Towards a Islamic Finance Human Capital Development Strategy for the UAE

To solidify its position as an Islamic finance hub amongst the heavy competition, the UAE will need to significantly enhance its current education and training system. This includes human capital development and research programs to ensure:

  • Quantitative supply of Islamic banking graduates through expanded undergraduate offerings or financial sector bridge programs that target non finance graduates
  • High quality executive training focused on resolving likely skills gaps amongst current employees
  • Specific executive training and leadership development training for senior level bank leaders and regulators to create the necessary vision and Sharia knowledge to enable product innovation
  • High quality research and thought leadership that pushes the boundaries of the sector and allows the UAE to participate in the internationalization of operational and product standards which is currently being led by competing Islamic financial hubs

Given the lack of an unambiguous definition of what constitutes a skills gap in previous surveys and imperfect measurement proxies, Figure 1 below shows that the present understanding of what causes skills gaps is similarly vague. If the intent of national skills surveys is to devise public policy interventions that might affect the behavior of firms in remediating skills gaps, the precision with which the causes of skills gaps are identified is of critical importance. Of the several skills surveys we reviewed, seven specifically ask respondents to identify the causes of skills gaps. From these surveys, four areas of thematic overlap emerge as potential causes of skills gaps: recruitment difficulties; HR practices related to employee development, motivation, and retention; strategic shifts in response to changing business environments; and transitional stages of employee orientation and integration. This section reflects briefly on these four thematic areas to advance a typology which takes into account the present understanding of the source of skills gaps.
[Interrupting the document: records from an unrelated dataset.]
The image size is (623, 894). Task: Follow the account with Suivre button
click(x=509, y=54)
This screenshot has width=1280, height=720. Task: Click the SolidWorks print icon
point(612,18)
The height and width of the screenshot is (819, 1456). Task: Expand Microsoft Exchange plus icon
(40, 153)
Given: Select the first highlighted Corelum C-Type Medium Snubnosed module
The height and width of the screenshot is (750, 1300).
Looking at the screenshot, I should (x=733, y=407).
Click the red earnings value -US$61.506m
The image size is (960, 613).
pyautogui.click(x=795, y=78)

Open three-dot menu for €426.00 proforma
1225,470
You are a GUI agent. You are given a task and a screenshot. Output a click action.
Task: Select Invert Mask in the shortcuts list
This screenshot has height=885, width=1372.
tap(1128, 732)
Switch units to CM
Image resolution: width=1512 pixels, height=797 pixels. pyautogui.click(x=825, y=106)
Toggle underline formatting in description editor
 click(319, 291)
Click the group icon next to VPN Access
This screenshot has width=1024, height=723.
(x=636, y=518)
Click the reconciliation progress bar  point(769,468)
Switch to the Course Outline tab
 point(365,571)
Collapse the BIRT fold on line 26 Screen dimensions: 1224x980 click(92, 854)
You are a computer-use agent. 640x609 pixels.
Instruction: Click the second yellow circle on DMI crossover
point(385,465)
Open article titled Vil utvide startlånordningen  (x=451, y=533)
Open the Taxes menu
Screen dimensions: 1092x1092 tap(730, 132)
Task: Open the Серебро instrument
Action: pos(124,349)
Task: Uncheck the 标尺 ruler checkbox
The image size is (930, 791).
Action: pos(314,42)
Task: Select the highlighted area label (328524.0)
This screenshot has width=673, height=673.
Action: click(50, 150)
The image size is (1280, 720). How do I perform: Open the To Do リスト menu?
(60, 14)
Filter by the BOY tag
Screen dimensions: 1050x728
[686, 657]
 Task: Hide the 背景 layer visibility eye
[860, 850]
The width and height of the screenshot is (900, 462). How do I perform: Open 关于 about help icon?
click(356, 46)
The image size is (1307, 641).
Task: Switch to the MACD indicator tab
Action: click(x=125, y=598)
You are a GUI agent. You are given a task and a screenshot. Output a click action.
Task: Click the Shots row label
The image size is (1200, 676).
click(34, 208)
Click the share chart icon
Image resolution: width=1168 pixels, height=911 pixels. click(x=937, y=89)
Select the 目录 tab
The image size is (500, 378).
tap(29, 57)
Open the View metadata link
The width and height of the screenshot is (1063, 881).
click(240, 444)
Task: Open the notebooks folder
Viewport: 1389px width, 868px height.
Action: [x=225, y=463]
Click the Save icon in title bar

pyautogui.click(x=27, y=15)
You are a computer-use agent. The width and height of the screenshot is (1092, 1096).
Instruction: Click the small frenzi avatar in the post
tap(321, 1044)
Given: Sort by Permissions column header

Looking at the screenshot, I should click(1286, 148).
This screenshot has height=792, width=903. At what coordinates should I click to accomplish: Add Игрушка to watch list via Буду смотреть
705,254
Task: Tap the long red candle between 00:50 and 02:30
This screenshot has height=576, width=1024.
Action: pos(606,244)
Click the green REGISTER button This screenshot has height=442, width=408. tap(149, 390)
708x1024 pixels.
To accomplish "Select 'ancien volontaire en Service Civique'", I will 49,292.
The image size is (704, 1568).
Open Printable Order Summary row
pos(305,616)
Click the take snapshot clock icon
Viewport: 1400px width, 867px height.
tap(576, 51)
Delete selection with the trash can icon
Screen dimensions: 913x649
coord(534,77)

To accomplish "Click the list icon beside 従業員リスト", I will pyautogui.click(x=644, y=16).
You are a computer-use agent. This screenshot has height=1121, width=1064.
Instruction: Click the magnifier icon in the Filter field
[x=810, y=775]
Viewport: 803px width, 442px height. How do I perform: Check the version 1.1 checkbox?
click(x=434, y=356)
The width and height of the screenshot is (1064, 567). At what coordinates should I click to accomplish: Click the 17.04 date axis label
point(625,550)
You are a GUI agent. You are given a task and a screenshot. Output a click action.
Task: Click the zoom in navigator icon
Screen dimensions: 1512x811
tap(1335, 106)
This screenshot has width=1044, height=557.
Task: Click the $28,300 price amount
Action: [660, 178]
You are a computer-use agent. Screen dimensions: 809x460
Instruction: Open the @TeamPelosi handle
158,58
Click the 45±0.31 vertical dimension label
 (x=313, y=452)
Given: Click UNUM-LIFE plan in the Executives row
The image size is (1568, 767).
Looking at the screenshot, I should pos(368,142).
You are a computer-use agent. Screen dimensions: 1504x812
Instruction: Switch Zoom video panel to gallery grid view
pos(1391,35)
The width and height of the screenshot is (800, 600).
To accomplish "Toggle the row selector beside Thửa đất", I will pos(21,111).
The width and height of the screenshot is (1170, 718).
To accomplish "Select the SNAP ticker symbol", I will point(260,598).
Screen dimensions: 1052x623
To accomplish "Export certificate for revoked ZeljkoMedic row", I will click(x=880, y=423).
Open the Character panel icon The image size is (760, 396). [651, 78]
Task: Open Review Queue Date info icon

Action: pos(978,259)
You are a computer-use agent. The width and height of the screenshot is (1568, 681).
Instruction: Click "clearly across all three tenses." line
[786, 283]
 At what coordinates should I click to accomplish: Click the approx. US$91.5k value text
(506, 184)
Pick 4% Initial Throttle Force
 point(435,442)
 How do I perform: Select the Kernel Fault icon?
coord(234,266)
Causes of skills gaps implied by survey questionnaires

We reviewed skills surveys from 14 countries and found an ambiguous definition of what constitutes a skills gap and how they are caused.
Sources: (Campbell, Baldwin et al. 2001; Learning 2004; Development 2006; Learning 2007; Office 2008; Zealand 2008; Shury, Vivian et al. 2009; Education Analytical Services 2010; Shury, Winterbotham et al. 2010)

Recruitment Difficulties: Recruitment difficulties can arise for a number of different reasons such as:  competition from other employers; not enough people are  interested in doing a particular job; long training times to develop skills; limited capacity of training organizations in relevant fields; poor terms and conditions offered for jobs such as unsociable hours, unattractive employment modalities, or low pay; poor prospects of career progression; location in a remote location with poor transportation; attitude, motivation, or personality mismatches etc. The multitude of reasons for recruitment difficulties requires the need to distinguish between situations where there are few people in the labor force who have the required skills, work experience, or qualifications to perform a job (a skills shortage) and situations where there are people in the labor market with the requisite skills, work experience, or qualifications but, due to some reason, are not attracted to a particular job (a recruitment difficulty).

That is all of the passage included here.